AcuRite weather station monitoring device displaying temperature and weather conditions on smartphone screen

AcuRite Delays App Shutdown After Customers Speak Up

✨ Faith Restored

Weather device company AcuRite listened when longtime customers raised concerns about being forced onto a buggy new app. The company is now delaying its planned shutdown until the new software actually works as well as the old one.

When your customers tell you something isn't working, the best companies actually listen.

AcuRite, which makes weather stations and smart home monitoring devices, just proved that customer feedback can still win the day. The company planned to shut down its My AcuRite app on May 30, forcing users onto a newer app called AcuRite NOW that launched in June 2025.

The problem? The new app wasn't ready for prime time.

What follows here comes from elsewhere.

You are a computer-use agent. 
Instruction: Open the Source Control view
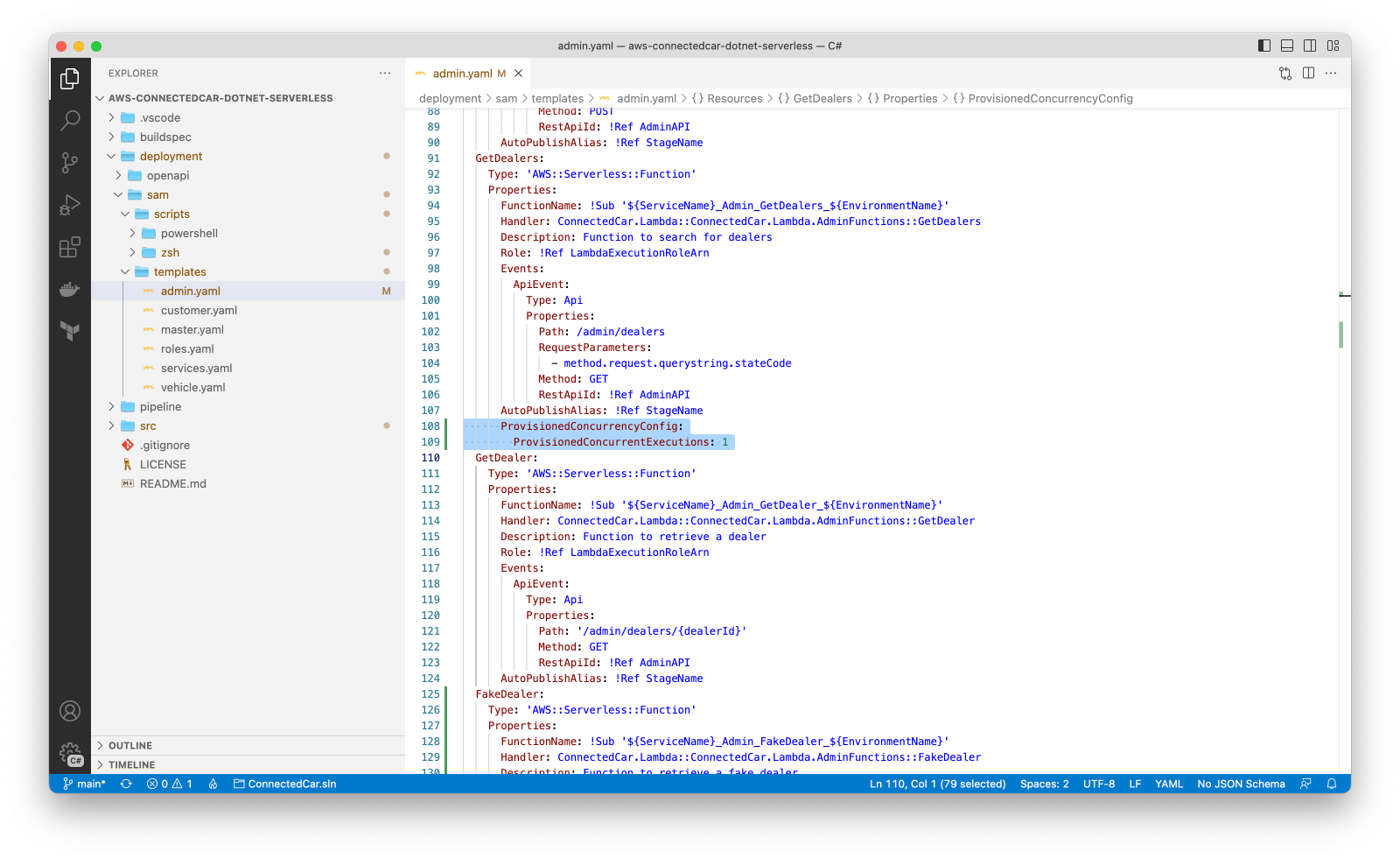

Long-time users quickly pointed out that AcuRite NOW was missing features they relied on daily. The app couldn't rename multiple temperature sensors, display precise decimal temperatures, or offer the online dashboard that many customers depended on. Some users also struggled to upload data to weather services, and the layout wasted precious screen space.

Instead of pushing forward anyway, AcuRite hit pause. Jeff Bovee, the company's VP of product development, admitted the transition "has raised serious questions and concerns among many long-time users."

AcuRite Delays App Shutdown After Customers Speak Up

The company is now working to improve account setup, device connections, data visibility, app usability, and overall reliability before shutting down the old app. Bovee acknowledged that "many customers" have pointed out the new app's "shortfalls" compared to My AcuRite.

AcuRite hasn't set a new shutdown date. The focus is now on "providing a better experience" rather than meeting an arbitrary deadline.

The Bright Side

This story matters because it's becoming rare in the tech world. Too often, companies force users onto half-baked new platforms, prioritizing internal deadlines over customer experience. Sonos recently learned this lesson the hard way when they removed features customers loved.

AcuRite chose a different path. They heard their community and changed course.

The company does have legitimate reasons for the transition. My AcuRite was built as a weather-station dashboard, while AcuRite NOW supports more devices and future updates. Bovee explained that users had complained for years about the lack of updates to My AcuRite, but the old system limited what developers could improve.

A web-based dashboard is also in development for AcuRite NOW, with plans to include new features beyond what the old platform offered. When AcuRite does eventually set a new shutdown date, they've promised clear communication and adequate transition time.

By putting customer experience ahead of corporate timelines, AcuRite may have saved their reputation and kept loyal users who've invested in their ecosystem over the years. Sometimes the best business decision is simply listening when people say "not yet."